BEGIN Source document
Radio-tagged product codes that are gaining popularity for inventory control might also one day help keep fake medicine out of the drug supply.
Drug makers and sellers are urging the Food and Drug Administration to consider the new technology as it seeks safeguards against the growing threat of counterfeit medicine, said FDA pharmacy chief Tom McGinnis, who heads the agency’s new anti-counterfeiting task force.
The radio-frequency transmitters already are used at highway toll booths to read speed passes, and Wal-Mart is spurring the technology in other industries by telling its top 100 suppliers to embed the chips in shipping crates for better inventory control by 2005.
It’s a still-evolving technology, so widespread use on prescription drugs is probably a few years away, McGinnis said, although he expects some companies with drugs particularly vulnerable to counterfeiters will try it sooner.
END Source document
BEGIN Records
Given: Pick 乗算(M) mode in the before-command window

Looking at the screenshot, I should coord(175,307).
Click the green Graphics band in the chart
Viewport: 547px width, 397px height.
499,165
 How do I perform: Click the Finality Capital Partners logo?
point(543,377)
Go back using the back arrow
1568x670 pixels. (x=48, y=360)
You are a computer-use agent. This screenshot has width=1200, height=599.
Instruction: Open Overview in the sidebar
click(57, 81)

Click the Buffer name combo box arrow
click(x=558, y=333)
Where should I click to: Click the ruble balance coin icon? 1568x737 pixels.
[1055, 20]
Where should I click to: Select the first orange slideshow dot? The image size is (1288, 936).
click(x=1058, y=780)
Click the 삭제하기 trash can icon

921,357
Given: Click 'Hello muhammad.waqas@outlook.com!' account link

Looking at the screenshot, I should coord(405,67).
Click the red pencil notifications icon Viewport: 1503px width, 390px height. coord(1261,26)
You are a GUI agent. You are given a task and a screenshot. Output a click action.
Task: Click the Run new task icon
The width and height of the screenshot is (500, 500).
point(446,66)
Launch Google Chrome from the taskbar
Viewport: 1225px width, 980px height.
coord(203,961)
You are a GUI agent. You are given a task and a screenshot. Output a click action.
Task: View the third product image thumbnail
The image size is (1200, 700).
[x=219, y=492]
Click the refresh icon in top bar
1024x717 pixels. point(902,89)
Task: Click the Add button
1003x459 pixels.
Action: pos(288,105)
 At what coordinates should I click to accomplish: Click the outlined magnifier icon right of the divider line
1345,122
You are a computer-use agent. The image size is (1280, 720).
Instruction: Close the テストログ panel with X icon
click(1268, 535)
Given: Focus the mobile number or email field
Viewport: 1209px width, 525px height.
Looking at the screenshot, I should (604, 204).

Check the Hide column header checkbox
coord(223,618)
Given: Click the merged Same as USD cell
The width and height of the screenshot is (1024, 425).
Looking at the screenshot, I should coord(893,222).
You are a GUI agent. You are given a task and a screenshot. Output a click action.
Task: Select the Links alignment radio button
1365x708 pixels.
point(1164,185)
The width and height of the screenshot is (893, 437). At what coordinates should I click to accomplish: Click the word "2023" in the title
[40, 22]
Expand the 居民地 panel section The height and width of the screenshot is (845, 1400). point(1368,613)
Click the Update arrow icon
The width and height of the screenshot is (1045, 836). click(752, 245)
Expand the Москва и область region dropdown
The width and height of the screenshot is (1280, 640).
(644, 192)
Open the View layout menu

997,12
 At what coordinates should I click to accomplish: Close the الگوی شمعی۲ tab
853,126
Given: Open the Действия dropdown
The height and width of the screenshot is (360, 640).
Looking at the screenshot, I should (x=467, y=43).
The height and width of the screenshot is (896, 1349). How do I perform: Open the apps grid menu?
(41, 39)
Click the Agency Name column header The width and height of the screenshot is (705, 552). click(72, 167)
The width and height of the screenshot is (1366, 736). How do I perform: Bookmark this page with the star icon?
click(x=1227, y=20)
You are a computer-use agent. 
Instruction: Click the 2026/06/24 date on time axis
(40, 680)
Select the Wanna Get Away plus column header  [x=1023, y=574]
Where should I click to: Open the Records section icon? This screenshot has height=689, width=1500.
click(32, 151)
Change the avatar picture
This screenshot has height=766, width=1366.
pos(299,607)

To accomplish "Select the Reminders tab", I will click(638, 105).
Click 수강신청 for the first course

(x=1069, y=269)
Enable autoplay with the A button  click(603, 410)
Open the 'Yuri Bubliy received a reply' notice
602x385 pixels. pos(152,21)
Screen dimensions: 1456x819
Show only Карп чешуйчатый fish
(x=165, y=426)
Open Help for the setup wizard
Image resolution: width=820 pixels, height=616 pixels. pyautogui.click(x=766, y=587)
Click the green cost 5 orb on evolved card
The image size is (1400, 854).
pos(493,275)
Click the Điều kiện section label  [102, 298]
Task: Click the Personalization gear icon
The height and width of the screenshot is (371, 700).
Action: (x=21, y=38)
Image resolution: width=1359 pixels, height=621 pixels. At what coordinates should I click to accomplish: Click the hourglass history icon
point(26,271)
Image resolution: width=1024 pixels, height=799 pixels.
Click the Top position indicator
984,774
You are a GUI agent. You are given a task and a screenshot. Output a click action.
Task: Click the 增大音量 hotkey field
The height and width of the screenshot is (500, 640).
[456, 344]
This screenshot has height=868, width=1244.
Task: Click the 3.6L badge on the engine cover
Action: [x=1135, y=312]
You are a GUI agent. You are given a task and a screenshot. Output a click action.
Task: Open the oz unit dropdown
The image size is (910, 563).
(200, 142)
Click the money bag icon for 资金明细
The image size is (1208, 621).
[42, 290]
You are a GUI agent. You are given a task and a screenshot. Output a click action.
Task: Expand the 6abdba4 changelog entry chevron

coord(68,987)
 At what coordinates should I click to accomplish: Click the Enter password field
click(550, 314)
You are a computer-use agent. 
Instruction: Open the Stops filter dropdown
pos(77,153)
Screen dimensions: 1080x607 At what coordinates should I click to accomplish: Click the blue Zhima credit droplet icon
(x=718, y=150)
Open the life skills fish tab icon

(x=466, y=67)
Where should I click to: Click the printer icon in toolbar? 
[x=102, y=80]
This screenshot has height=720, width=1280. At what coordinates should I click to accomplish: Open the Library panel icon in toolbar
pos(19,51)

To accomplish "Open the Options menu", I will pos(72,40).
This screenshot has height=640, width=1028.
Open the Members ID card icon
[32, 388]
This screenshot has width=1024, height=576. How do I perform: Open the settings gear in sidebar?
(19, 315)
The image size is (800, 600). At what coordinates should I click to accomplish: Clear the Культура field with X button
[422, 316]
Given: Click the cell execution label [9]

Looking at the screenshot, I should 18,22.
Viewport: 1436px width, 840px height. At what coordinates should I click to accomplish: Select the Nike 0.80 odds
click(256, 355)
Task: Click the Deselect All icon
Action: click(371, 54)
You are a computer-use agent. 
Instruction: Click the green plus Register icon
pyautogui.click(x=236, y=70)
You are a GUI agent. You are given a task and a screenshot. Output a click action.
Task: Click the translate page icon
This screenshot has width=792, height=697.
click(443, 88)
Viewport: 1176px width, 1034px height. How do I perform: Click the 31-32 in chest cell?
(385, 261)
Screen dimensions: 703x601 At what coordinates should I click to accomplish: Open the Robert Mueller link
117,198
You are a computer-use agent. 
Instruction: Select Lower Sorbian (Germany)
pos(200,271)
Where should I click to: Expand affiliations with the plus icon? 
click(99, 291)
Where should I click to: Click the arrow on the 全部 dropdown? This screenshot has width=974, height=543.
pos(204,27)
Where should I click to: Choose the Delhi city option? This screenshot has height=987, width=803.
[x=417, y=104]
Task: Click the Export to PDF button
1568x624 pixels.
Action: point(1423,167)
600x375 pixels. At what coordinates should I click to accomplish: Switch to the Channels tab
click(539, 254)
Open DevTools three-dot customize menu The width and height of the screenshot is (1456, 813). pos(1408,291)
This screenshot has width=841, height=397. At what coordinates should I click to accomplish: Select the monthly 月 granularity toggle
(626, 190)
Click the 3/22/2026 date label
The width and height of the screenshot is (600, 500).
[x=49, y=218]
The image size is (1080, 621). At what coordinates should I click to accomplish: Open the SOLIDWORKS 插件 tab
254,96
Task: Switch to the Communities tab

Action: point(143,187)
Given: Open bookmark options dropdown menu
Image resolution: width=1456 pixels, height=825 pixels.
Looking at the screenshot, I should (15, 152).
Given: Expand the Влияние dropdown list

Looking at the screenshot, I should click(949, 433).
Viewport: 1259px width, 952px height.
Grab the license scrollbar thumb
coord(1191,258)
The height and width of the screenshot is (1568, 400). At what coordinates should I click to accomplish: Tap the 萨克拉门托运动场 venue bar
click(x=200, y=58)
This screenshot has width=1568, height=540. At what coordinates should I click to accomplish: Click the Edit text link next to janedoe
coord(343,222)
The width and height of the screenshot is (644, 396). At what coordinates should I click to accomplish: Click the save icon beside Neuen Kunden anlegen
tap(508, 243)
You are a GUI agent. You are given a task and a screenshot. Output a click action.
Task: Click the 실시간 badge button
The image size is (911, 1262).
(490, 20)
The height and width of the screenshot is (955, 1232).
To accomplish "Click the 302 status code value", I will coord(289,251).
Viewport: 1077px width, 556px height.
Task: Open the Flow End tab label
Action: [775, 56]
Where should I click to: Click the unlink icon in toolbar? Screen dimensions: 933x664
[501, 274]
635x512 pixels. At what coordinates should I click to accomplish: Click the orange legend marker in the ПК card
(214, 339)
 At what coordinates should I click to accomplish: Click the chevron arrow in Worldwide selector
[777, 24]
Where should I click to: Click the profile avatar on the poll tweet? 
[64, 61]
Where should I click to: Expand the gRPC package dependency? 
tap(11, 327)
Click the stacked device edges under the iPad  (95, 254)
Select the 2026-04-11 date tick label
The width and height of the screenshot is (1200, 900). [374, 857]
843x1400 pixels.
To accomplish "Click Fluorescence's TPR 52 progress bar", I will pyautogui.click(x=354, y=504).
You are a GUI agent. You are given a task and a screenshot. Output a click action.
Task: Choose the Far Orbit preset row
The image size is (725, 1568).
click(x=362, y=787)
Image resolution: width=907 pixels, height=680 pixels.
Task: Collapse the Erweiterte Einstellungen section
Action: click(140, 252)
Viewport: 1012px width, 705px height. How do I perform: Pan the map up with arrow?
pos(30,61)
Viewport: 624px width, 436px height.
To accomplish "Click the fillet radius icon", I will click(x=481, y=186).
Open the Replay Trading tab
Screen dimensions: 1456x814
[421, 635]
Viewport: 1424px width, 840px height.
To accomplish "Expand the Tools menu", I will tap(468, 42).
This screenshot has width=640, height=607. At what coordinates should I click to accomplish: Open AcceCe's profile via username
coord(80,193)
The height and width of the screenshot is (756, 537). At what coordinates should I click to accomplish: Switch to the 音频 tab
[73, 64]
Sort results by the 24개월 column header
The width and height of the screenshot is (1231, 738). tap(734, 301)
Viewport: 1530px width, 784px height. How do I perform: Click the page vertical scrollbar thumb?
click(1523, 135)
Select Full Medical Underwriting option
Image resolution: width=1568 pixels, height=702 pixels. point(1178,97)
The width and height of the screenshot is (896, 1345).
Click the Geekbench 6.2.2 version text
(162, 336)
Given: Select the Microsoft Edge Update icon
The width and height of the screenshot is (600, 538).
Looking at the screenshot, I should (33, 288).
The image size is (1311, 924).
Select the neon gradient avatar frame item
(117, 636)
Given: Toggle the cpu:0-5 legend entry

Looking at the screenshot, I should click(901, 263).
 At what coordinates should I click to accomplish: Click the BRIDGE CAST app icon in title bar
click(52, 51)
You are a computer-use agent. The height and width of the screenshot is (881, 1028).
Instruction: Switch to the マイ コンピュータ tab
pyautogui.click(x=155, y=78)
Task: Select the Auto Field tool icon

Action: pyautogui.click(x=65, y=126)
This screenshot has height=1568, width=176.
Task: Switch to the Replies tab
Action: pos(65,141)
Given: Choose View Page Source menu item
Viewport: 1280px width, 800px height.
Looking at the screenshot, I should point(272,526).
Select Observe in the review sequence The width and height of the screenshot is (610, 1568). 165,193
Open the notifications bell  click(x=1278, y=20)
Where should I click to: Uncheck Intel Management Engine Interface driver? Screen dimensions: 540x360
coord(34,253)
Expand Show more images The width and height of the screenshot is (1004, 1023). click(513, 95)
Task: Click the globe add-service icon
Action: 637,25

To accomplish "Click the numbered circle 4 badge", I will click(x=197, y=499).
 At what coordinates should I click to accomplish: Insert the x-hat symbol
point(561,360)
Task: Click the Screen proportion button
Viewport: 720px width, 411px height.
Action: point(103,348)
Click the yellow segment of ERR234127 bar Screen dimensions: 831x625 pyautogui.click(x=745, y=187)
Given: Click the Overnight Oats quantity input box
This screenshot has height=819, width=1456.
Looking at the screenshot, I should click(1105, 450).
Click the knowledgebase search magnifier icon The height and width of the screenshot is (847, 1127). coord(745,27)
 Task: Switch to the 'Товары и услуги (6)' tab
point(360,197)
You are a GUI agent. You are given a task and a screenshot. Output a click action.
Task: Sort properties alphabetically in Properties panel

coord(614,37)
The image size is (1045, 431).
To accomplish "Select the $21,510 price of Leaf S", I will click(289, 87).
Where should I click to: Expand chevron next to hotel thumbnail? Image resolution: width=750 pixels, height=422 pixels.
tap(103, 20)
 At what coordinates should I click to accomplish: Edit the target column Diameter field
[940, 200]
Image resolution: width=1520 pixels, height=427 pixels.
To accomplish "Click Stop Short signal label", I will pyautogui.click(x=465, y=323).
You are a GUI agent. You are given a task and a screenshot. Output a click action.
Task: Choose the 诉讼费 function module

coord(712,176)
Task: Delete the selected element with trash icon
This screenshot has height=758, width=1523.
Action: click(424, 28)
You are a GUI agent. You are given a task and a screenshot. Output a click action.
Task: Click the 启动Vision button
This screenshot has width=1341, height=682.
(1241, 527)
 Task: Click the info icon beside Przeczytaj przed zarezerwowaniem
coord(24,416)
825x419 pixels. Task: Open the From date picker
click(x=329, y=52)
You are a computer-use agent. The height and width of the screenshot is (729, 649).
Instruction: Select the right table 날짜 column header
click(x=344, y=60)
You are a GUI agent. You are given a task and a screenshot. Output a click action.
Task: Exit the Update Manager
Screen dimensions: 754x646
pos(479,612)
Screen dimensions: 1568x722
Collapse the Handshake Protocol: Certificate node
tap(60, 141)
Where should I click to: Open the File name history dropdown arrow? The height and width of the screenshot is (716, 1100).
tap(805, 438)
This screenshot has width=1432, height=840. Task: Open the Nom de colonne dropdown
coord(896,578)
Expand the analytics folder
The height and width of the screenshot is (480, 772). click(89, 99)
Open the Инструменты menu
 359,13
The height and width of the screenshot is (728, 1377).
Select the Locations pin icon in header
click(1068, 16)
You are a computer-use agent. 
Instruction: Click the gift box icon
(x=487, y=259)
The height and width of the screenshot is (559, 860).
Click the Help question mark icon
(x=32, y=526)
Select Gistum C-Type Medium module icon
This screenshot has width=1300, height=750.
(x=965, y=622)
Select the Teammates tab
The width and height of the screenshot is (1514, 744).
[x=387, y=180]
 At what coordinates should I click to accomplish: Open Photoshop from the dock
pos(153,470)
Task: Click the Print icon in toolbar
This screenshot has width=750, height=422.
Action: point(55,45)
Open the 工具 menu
END Records
Exercise prompt
Rewrite everything in the article on radio-tagged drug codes from "Drug makers and" down to "anti-counterfeiting task force.", putting "working group" wherever "task force" appears. You can disregard the items.

Response below
Drug makers and sellers are urging the Food and Drug Administration to consider the new technology as it seeks safeguards against the growing threat of counterfeit medicine, said FDA pharmacy chief Tom McGinnis, who heads the agency’s new anti-counterfeiting working group.